The suspicion is that it was banned not for its content but for its title, and the video box art which showed one of the few moments of bloodshed. It seems likely that the authorities didn't actually bother to watch any of these film but instead just picked on the ones which had the best pictures on the cover. Which, to be fair, was how everyone else selected videos back in the day.

Flesh for Frankenstein

Unlike most of the films on this list, Flesh For Frankenstein comes with a pedigree. It was produced by no less than Andy Warhol, and even features one of his Factory-workers, “Little” Joe Dallesandro (as mentioned in “Walk on the Wild Side” by Lou Reed).

Not that America's most public post-war artist had a great deal to do with the film; it was directed by Paul Morrissey and it is he who controls the rights and makes it difficult to see (not the censor). Still, it's all part of the Warhol mythology even if, sadly, it didn't start a trend: just imagine David Hockney's And Now The Screaming Starts! or Lucien Freud's The Blood on Satan's Claw. We've missed out.

Blood Feast

In the early 1960s, when America was still a clean, agreeable place where people drank soda pop and said “swell”, producer David Friedman and director Herschell Gordon Lewis had an idea. They'd been making (self-explanatory) “nudie” films, but so was everyone else. Casting around for a fresh gimmick to draw the crowds, they came up with a cracker: extreme gore!

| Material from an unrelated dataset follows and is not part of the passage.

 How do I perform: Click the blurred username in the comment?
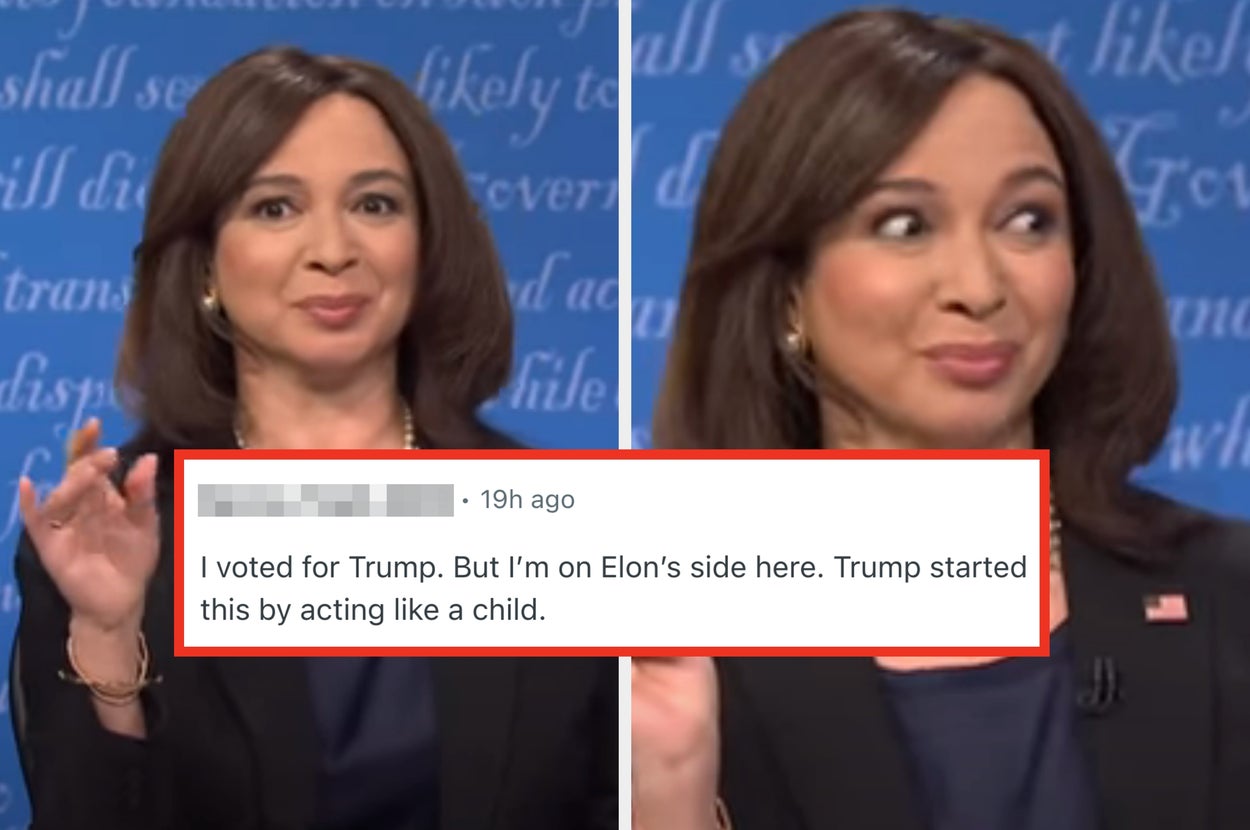coord(326,499)
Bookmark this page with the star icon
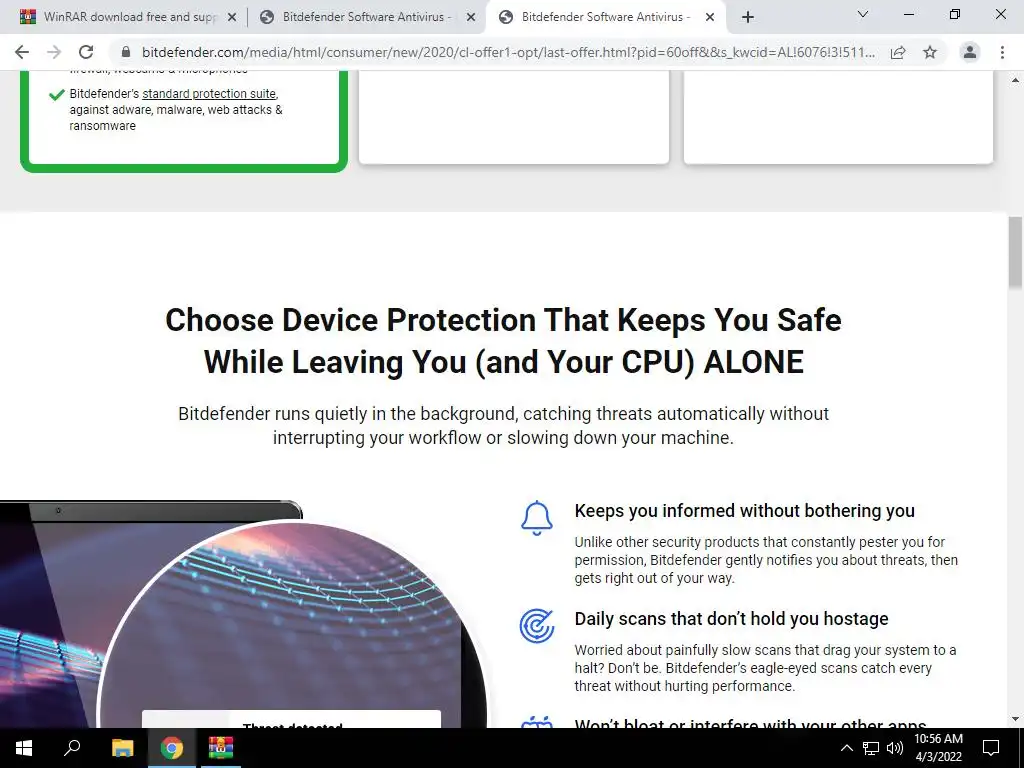 [x=930, y=52]
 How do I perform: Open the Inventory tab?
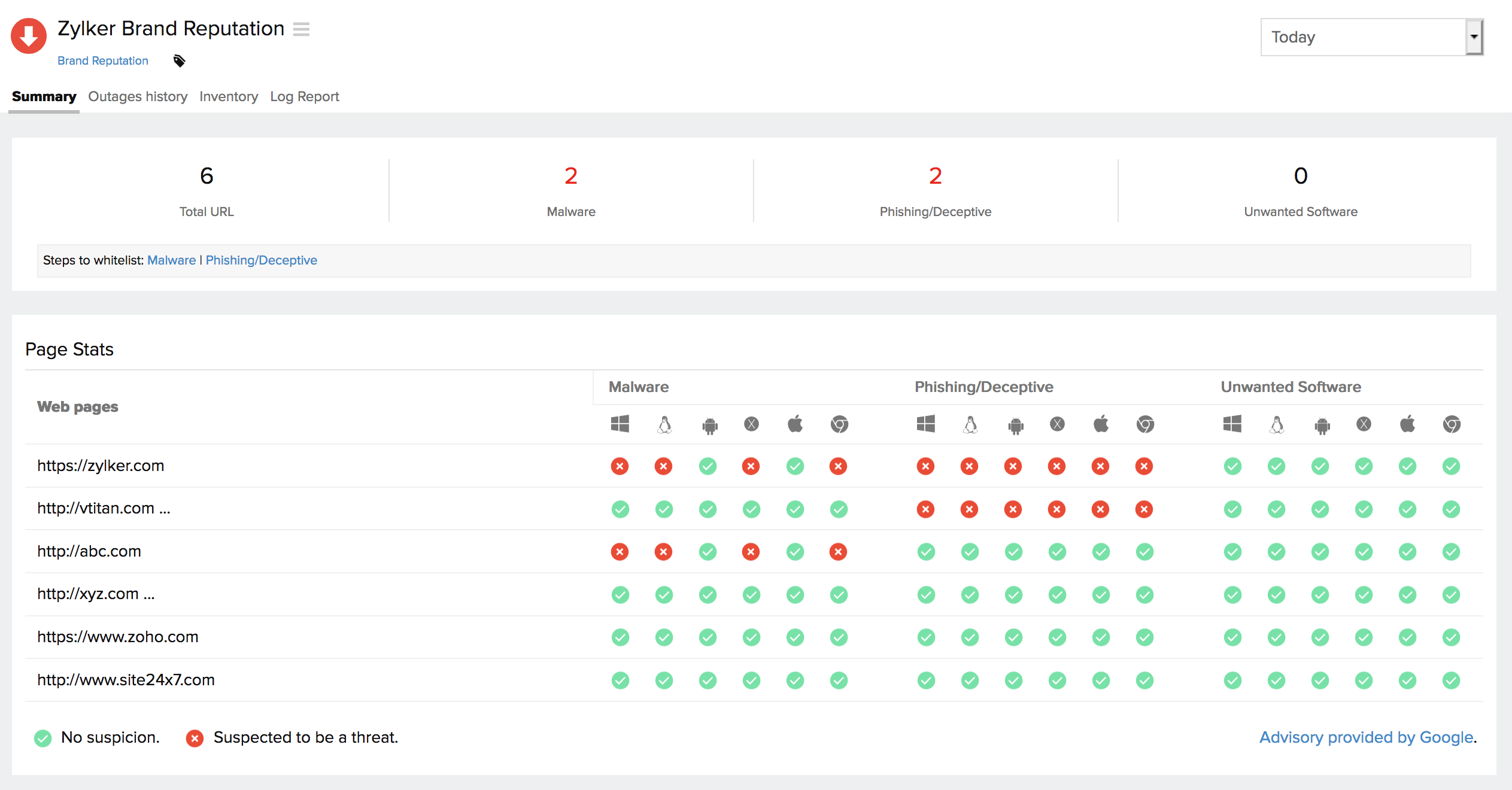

Blood Feast was the first of these efforts but its pioneering status is about all it does have going for it. It's boring, silly and the so-called “gore” effects are risible. So the fact it made it on to the banned list suggests two possibilities: (1) that the censors were delicate little flowers who still slept with the light on or (2) no one bothered to watch it. Neither is a terribly good look.

A real oddity among other video nasties; where most were unmitigated trash, this one played film festivals and found favour with the critics. It's set in divided Berlin, where Sam Neill plays a man who thinks his wife is having an affair. And so she is, with—er—a big tentacled blob.

Made at the intersection of the grind house and the art house, Possession is a peculiarity, and not an entirely successful one either. It didn't deserve all the awards it won. But it certainly didn't deserve to be banned.

The Evil Dead

Now here's an interesting one. Like so many of the films branded as video nasties, the distributors of The Evil Dead trimmed the bits which gave the censors conniptions and released it in a toned- down edition. Only it didn't quite work.

As directed by a young man called Sam Raimi—he'd go on to make the Tobey Maguire Spiderman films—Evil Dead was as much slapstick as splatter. But by blunting the excess, the cuts made it far more intense than Raimi intended, turning it into a very different thing indeed, one that probably far more disturbing than the un-touched original.

Contamination

Contamination is one of the most likeable of the nasties, a cheerful rip-off of Ridley Scott's Alien (but set on earth). These days, you can pick it up on blu-ray in a lavishly appointed special edition. It's rated 15; the same film that was deemed so dangerous back in the day is now suitable for people still at school. Few things demonstrate the sheer stupidity of censorship better than that.

The Bogey Man

One of the consequences of the way these films were banned is that all of them gained instant cult appeal. Fans sought them out, ticking them off their own “to watch” list, like trainspotters. As times have changed, these films have been given deluxe releases on DVD and Blu-Ray.

Very few of them actually deserve it, especially not The Bogey Man which is badly paced, silly and incredibly dull. But thanks to the cachet of once being banned, it gets the full treatment while other, much better, films gather dust on the shelves.

Do you think this was actually part of a cunning plan? That those who disliked horror films decided to annoy those of us who do by deliberately creating a situation where we'd have to waste our time watching all manner of dross? It's possible. Meanwhile, it's a great shame films can't be banned for being boring.